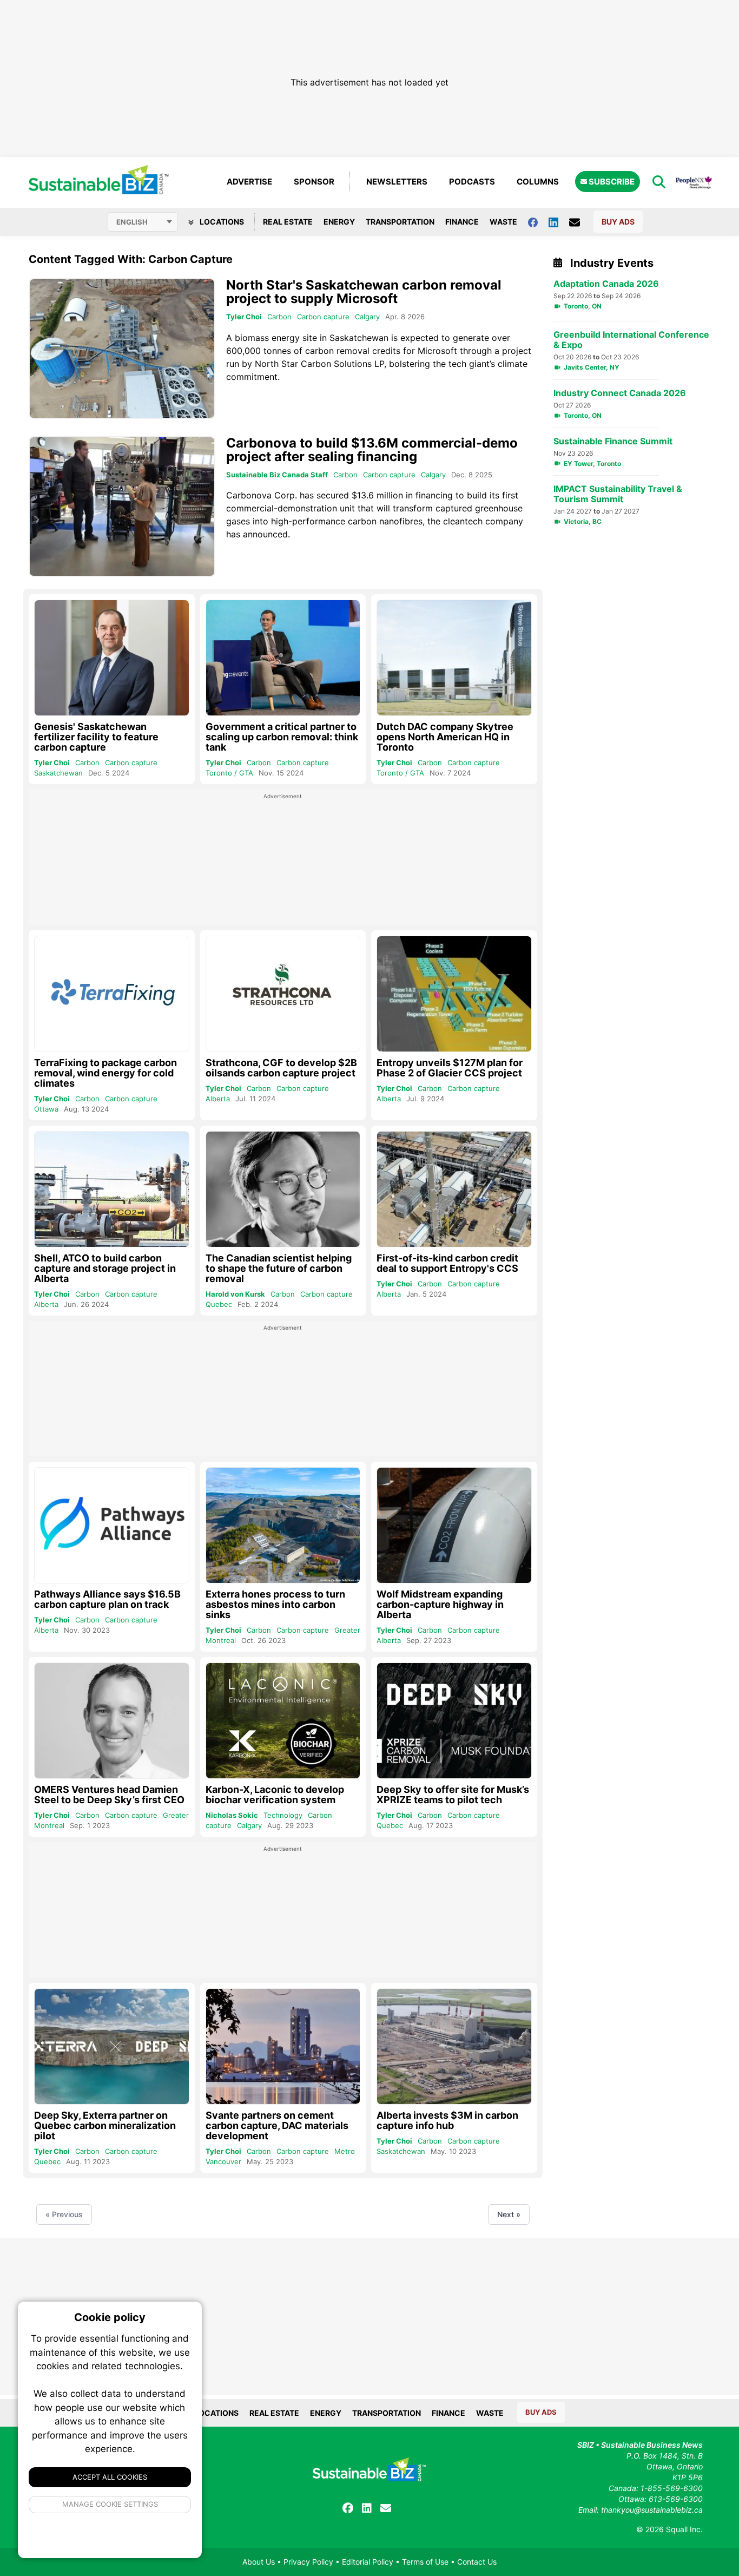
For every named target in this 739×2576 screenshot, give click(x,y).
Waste (503, 221)
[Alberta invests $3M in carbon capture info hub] (454, 2046)
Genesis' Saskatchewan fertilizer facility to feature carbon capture (96, 737)
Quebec (219, 1304)
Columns (538, 181)
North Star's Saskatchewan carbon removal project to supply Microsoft (364, 291)
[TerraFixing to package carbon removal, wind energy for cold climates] (111, 994)
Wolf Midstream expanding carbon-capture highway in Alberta (440, 1604)
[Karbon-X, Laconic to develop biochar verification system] (283, 1720)
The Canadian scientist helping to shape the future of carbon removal (279, 1268)
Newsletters (396, 181)
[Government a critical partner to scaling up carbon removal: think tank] (283, 658)
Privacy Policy (308, 2561)
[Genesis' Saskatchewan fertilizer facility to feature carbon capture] (111, 658)
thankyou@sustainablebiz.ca (652, 2509)
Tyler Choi (244, 316)
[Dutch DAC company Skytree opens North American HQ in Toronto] (454, 658)
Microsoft (437, 350)
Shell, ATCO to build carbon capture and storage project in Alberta (105, 1268)
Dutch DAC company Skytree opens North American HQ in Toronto (445, 737)
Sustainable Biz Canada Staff (277, 474)
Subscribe (611, 181)
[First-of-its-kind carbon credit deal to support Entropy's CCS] (454, 1189)
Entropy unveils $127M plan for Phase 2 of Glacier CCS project (450, 1068)
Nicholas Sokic (232, 1815)
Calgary (367, 316)
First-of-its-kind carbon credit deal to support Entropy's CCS (447, 1263)
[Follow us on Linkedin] (559, 221)
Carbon (279, 316)
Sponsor (314, 181)
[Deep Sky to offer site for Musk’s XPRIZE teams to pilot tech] (454, 1720)
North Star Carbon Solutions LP (319, 363)
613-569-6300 (676, 2498)
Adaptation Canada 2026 (606, 284)
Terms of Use (425, 2561)
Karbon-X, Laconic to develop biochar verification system (275, 1794)
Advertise (249, 181)
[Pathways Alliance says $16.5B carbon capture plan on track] (111, 1525)
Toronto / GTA (229, 772)
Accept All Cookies (109, 2477)
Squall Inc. (684, 2529)
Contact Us (477, 2561)
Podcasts (472, 181)
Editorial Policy (367, 2561)
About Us (258, 2561)
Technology (282, 1815)
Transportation (400, 221)
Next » (508, 2214)
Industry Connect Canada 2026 (619, 393)
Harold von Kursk (235, 1294)
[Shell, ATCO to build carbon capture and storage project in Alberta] (111, 1189)
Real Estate (288, 221)
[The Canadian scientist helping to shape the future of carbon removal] (283, 1189)
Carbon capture (323, 316)
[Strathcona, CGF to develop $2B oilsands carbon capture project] (283, 994)
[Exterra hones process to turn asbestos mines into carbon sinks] (283, 1525)
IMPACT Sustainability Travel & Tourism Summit (617, 494)
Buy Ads (618, 221)
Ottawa (46, 1109)
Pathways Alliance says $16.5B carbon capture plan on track (107, 1599)
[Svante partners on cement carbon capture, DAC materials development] (283, 2046)
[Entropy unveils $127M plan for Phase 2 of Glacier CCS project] (454, 994)
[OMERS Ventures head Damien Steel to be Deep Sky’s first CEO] (111, 1720)
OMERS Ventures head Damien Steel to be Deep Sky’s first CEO (109, 1794)
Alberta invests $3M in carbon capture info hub (447, 2120)
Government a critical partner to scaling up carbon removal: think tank (282, 737)
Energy (339, 221)
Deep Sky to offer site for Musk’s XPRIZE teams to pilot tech (453, 1794)
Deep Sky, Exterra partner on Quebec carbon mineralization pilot (105, 2125)
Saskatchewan (58, 772)
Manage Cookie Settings (110, 2504)
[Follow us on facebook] (538, 221)
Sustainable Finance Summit (612, 441)
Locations (221, 221)
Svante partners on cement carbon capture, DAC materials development (277, 2125)
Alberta (218, 1098)
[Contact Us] (580, 222)
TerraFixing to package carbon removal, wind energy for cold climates (105, 1073)
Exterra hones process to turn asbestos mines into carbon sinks (275, 1604)
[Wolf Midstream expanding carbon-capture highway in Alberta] (454, 1525)
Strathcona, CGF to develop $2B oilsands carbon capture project (281, 1068)
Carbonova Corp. (261, 495)
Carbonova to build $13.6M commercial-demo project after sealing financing (372, 449)
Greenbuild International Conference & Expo (631, 340)
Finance (462, 221)
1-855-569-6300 (672, 2488)
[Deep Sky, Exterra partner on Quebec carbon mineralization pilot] (111, 2046)
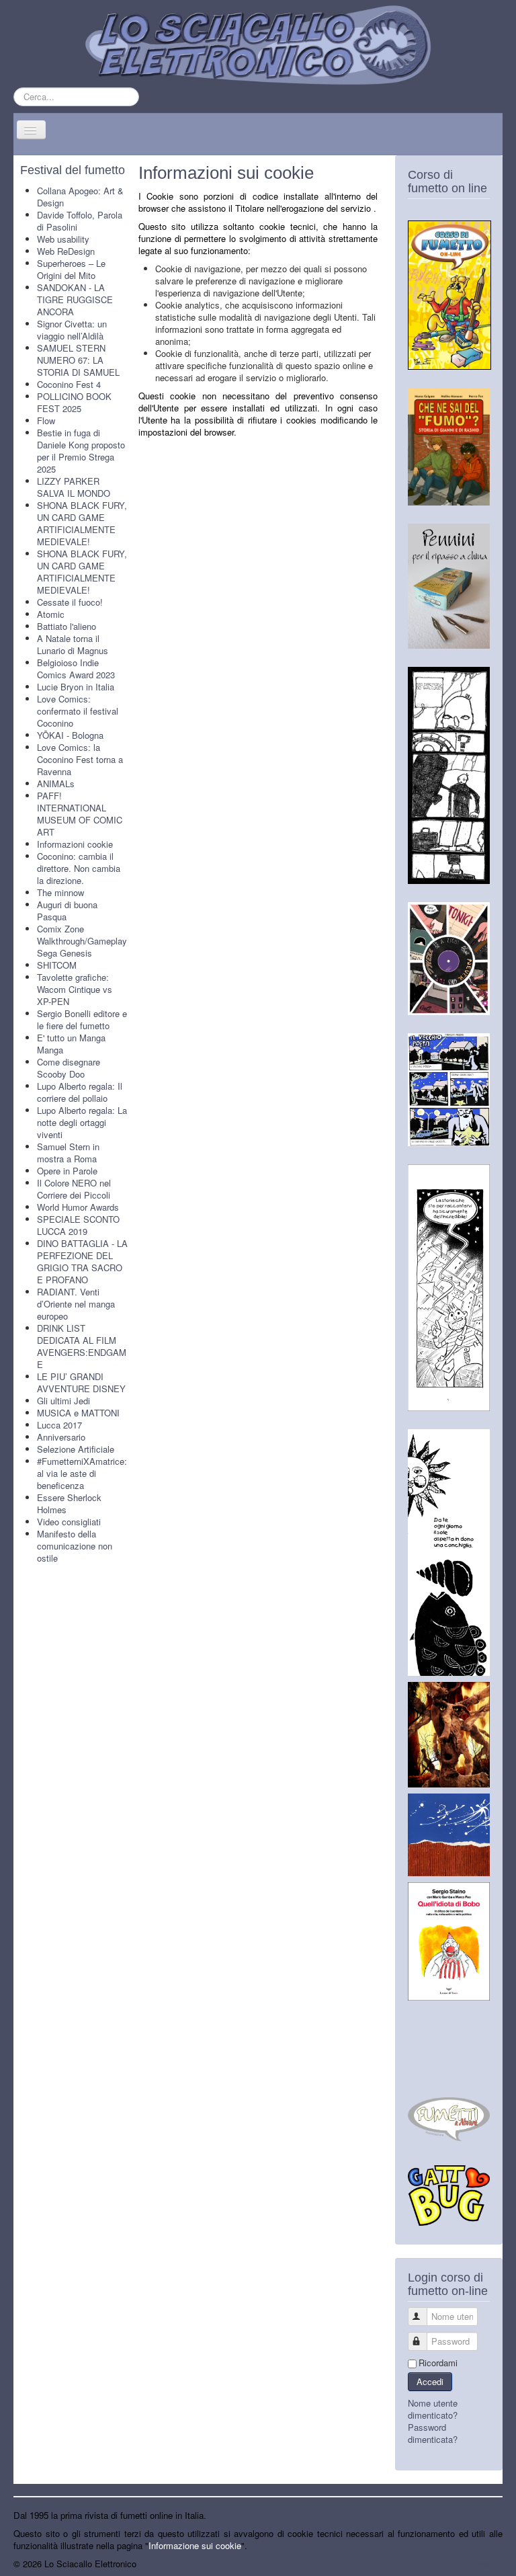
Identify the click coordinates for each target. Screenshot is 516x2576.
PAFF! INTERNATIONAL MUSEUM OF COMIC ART (79, 813)
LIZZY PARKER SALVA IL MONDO (73, 487)
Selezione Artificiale (75, 1449)
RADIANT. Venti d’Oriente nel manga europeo (76, 1303)
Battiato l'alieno (66, 626)
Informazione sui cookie (194, 2545)
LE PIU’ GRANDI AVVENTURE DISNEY (81, 1382)
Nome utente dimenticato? (433, 2409)
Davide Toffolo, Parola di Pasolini (79, 220)
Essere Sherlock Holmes (69, 1503)
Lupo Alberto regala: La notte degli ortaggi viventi (82, 1122)
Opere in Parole (67, 1170)
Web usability (63, 239)
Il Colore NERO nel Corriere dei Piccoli (74, 1188)
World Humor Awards (78, 1207)
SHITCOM (57, 965)
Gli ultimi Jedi (63, 1400)
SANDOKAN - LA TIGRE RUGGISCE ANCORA (75, 299)
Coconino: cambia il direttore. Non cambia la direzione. (78, 868)
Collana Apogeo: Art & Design (80, 196)
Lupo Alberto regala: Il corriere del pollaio (79, 1092)
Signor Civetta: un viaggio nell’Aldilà (72, 329)
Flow (46, 420)
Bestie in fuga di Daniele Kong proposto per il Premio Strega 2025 (81, 450)
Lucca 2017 (59, 1424)
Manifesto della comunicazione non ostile (74, 1545)
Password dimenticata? (433, 2433)
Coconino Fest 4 (69, 384)
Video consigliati (69, 1521)
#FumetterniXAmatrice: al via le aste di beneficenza (82, 1473)
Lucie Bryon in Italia (75, 686)
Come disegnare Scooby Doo (68, 1067)
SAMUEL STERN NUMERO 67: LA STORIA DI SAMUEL (78, 359)
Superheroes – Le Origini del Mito (71, 269)
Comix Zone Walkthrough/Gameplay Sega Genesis (82, 940)
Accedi (430, 2381)
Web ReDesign (66, 251)
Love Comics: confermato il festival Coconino (77, 710)
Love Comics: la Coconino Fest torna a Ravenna (80, 759)
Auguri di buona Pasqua (67, 910)
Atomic (50, 614)
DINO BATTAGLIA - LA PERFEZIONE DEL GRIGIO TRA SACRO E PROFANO (82, 1261)
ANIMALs (56, 783)
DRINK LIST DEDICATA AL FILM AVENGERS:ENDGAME (81, 1346)
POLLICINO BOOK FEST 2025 (74, 402)
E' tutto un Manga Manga (71, 1043)
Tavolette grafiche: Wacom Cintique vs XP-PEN (74, 989)
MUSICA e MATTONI (78, 1412)
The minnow (60, 892)
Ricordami (438, 2363)
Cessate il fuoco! (70, 602)
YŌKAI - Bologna (70, 735)
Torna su (486, 2563)
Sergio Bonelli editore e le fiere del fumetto (82, 1019)
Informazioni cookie (75, 844)
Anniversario (61, 1437)
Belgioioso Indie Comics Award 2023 (76, 668)
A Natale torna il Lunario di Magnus (72, 644)
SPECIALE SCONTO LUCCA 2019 (78, 1225)
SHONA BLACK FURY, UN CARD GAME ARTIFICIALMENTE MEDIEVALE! (82, 523)
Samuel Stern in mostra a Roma (68, 1152)
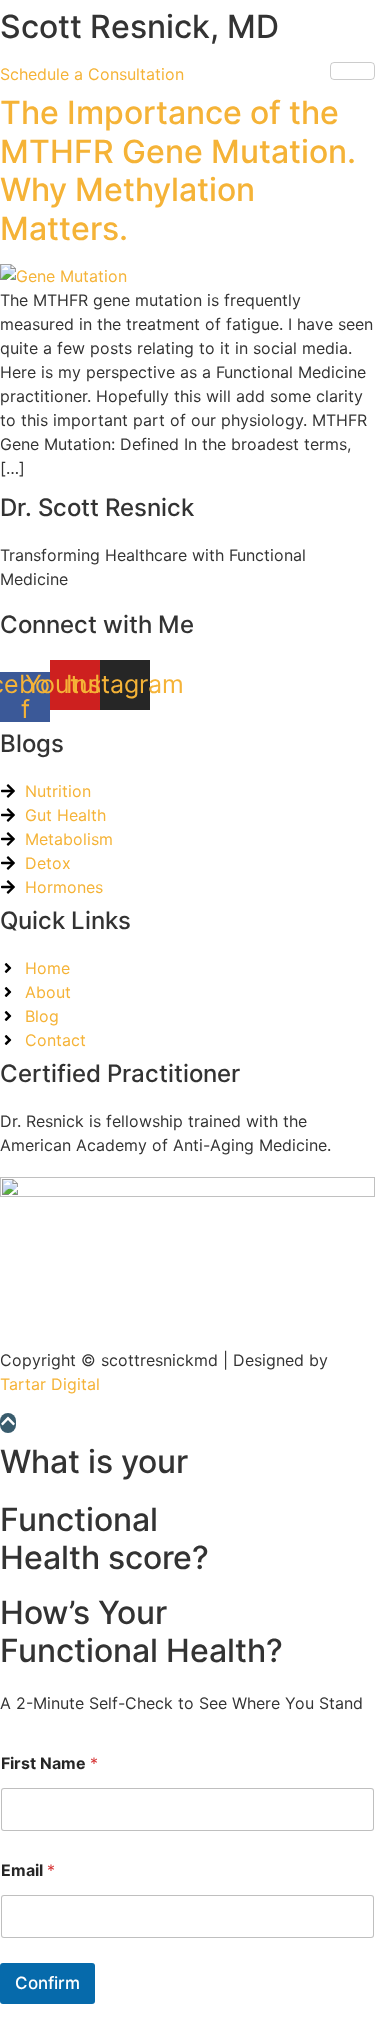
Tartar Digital (50, 1384)
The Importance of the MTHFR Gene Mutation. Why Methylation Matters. (178, 170)
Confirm (47, 1983)
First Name (49, 1763)
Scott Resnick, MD (139, 26)
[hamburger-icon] (352, 71)
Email (28, 1870)
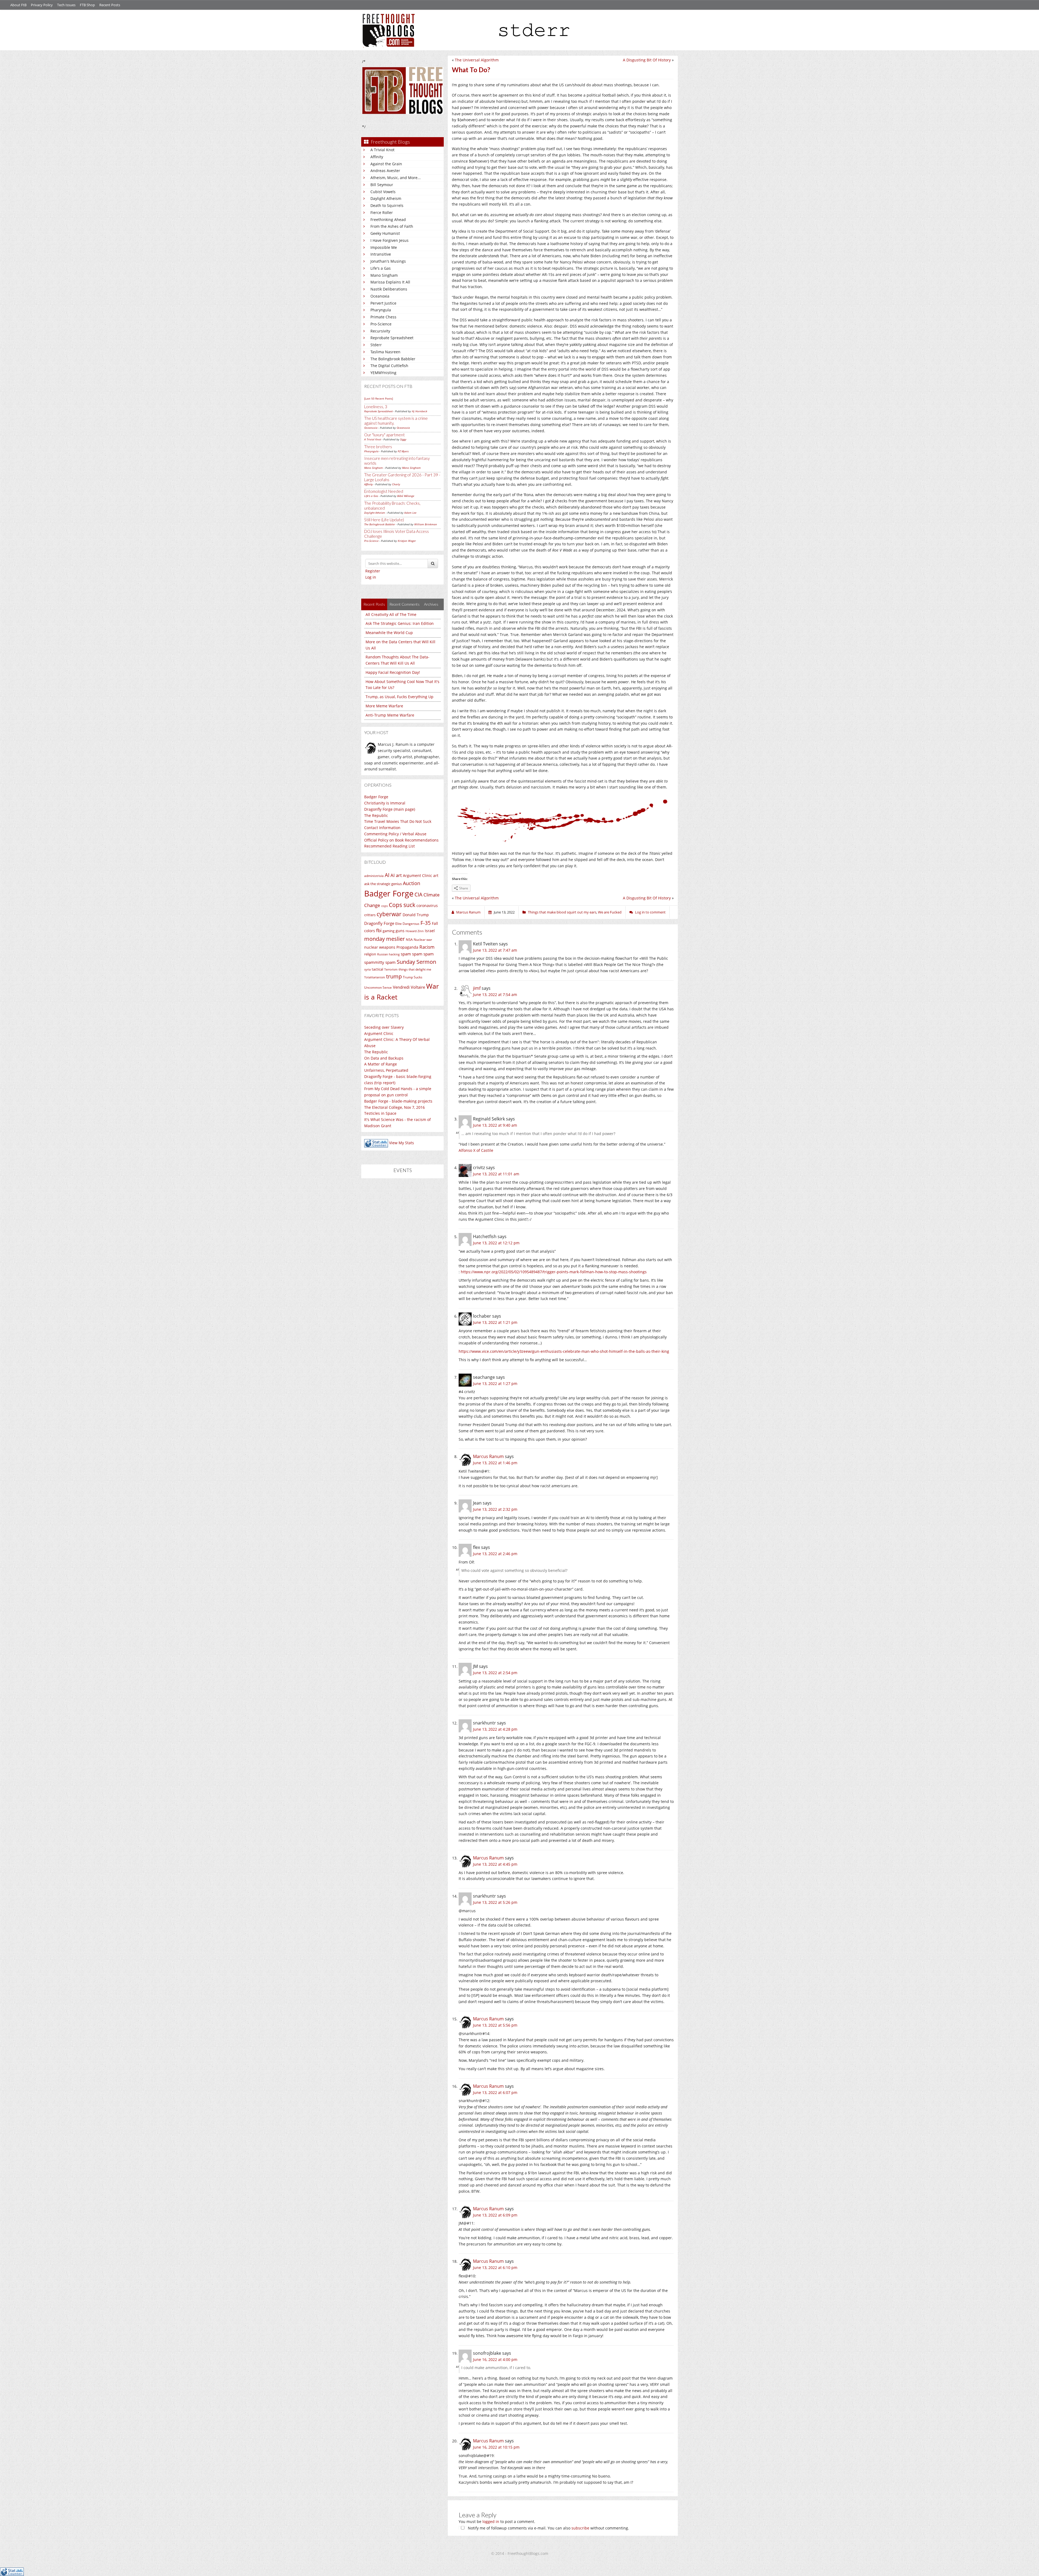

+===+

■ **What you should do**
Once the lines holding the word "Wolf" in the material above are counted, report that number by itself.

■ **Solution to this task**
2